What to work on
From the line containing "Click the w. White Rice description text" down to the last line of the records below, give every line again without any change.

Data excerpts
►

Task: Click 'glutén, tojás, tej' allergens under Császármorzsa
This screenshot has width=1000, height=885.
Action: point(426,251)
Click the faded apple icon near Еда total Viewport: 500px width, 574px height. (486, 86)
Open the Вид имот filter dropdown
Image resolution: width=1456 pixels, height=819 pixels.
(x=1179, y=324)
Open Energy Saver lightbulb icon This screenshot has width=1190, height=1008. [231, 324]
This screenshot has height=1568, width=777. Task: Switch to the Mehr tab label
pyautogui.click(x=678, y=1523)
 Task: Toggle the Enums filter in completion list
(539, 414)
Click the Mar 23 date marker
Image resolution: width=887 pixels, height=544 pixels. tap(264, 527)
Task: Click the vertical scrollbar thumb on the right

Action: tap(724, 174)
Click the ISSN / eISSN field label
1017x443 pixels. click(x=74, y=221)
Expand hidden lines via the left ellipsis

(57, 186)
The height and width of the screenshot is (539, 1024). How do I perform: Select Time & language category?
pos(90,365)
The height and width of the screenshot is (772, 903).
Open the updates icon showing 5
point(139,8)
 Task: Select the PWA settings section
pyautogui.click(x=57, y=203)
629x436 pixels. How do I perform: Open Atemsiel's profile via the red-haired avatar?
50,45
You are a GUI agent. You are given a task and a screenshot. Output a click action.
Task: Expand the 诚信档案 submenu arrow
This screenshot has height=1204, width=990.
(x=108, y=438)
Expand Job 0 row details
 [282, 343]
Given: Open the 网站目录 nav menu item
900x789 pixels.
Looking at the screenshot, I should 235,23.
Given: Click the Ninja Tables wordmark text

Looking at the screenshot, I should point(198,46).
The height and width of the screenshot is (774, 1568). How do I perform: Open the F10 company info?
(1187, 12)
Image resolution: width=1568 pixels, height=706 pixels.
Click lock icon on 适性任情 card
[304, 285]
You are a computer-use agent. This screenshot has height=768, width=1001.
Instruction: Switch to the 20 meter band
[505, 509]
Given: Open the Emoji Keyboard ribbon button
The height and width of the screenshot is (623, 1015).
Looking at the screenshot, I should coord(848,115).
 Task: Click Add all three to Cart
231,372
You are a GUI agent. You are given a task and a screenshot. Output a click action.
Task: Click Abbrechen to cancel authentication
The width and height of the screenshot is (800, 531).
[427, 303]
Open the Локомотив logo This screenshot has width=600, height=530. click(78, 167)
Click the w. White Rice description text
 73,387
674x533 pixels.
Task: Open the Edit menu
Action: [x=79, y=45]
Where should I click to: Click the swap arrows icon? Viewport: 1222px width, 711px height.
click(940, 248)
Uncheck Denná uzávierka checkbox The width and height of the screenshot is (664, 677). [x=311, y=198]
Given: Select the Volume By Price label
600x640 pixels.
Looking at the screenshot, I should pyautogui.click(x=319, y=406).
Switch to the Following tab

◄

Written solution
Click the w. White Rice description text
 73,387
674x533 pixels.
Task: Open the Edit menu
Action: [x=79, y=45]
Where should I click to: Click the swap arrows icon? Viewport: 1222px width, 711px height.
click(940, 248)
Uncheck Denná uzávierka checkbox The width and height of the screenshot is (664, 677). [x=311, y=198]
Given: Select the Volume By Price label
600x640 pixels.
Looking at the screenshot, I should pyautogui.click(x=319, y=406).
Switch to the Following tab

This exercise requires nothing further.